The Late Devonian–Early Carboniferous stage of basin development occurred under extensional conditions, accompanied by the formation of a graben system of northwestern strike and manifestations of basaltic magmatism [21]. Elevated heat flow contributed to the formation of subsidence centers where marine and lagoon sediments accumulated, including Carboniferous oil source rocks.
The Late Carboniferous–Permian stage is associated with collisional processes and the development of a foreland system. The formation of thrust structures and foreland depressions led to the accumulation of thick lacustrine complexes in the central and northwestern depressions [24,26]. It was during this period that the Permian Fengcheng and Lucaogou oil source complexes, possessing the greatest generation potential, were formed.
The Triassic–Paleogene is characterized by an intracontinental depression associated with thermal relaxation of the lithosphere [22]. Sedimentation occurred predominantly under continental conditions, with the formation of Jurassic coal-bearing and lacustrine sequences. During this period, active hydrocarbon generation from Permian sources and lateral migration into Mesozoic reservoirs took place [27].
Cenozoic reactivation is caused by the uplift of the Tien Shan as a result of the Indo-Asian collision. A system of thrust faults propagating toward the basin developed, especially along the southern margin [24,28]. Multi-stage inversion led to reactivation of faults and the formation of vertical conduit zones controlling the redistribution of hydrocarbons.
Figure 2. NW–EW oriented tectonically balanced cross-section E–E′ illustrating the evolution of the Junggar Basin. (adapted from [21,24,26]). Structural style prior to Permian sedimentation (a); structural style before Triassic sedimentation with schematic stress directions (b); structural style before the deposition of the Cretaceous Badaowan Formation (c); structural style before Cretaceous sedimentation with schematic stress directions (d); structural style before the Paleogene stage (e); present-day structural style (f); location of seismic profile E–E′ is shown in (g).

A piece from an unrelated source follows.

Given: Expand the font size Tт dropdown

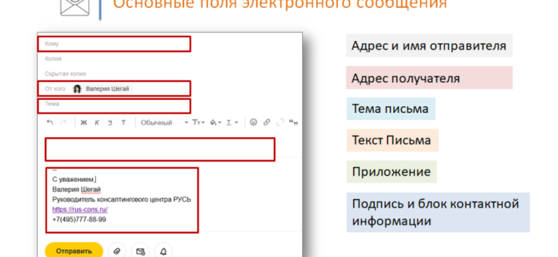Looking at the screenshot, I should 198,122.
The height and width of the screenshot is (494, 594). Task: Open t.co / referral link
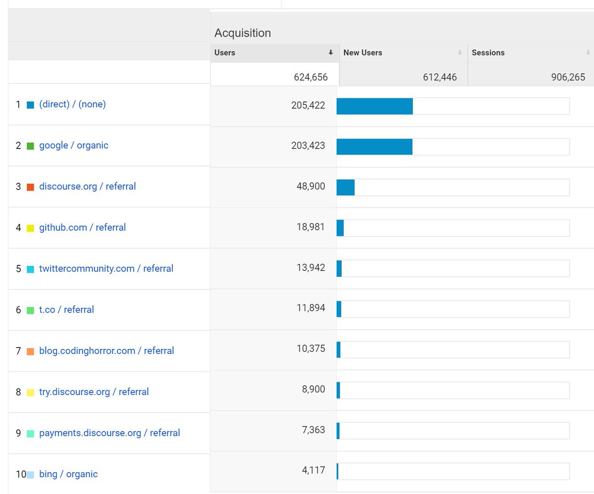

Figure 2. NW–EW oriented tectonically balanced cross-section E–E′ illustrating the evolution of the Junggar Basin. (adapted from [21,24,26]). Structural style prior to Permian sedimentation (a); structural style before Triassic sedimentation with schematic stress directions (b); structural style before the deposition of the Cretaceous Badaowan Formation (c); structural style before Cretaceous sedimentation with schematic stress directions (d); structural style before the Paleogene stage (e); present-day structural style (f); location of seismic profile E–E′ is shown in (g).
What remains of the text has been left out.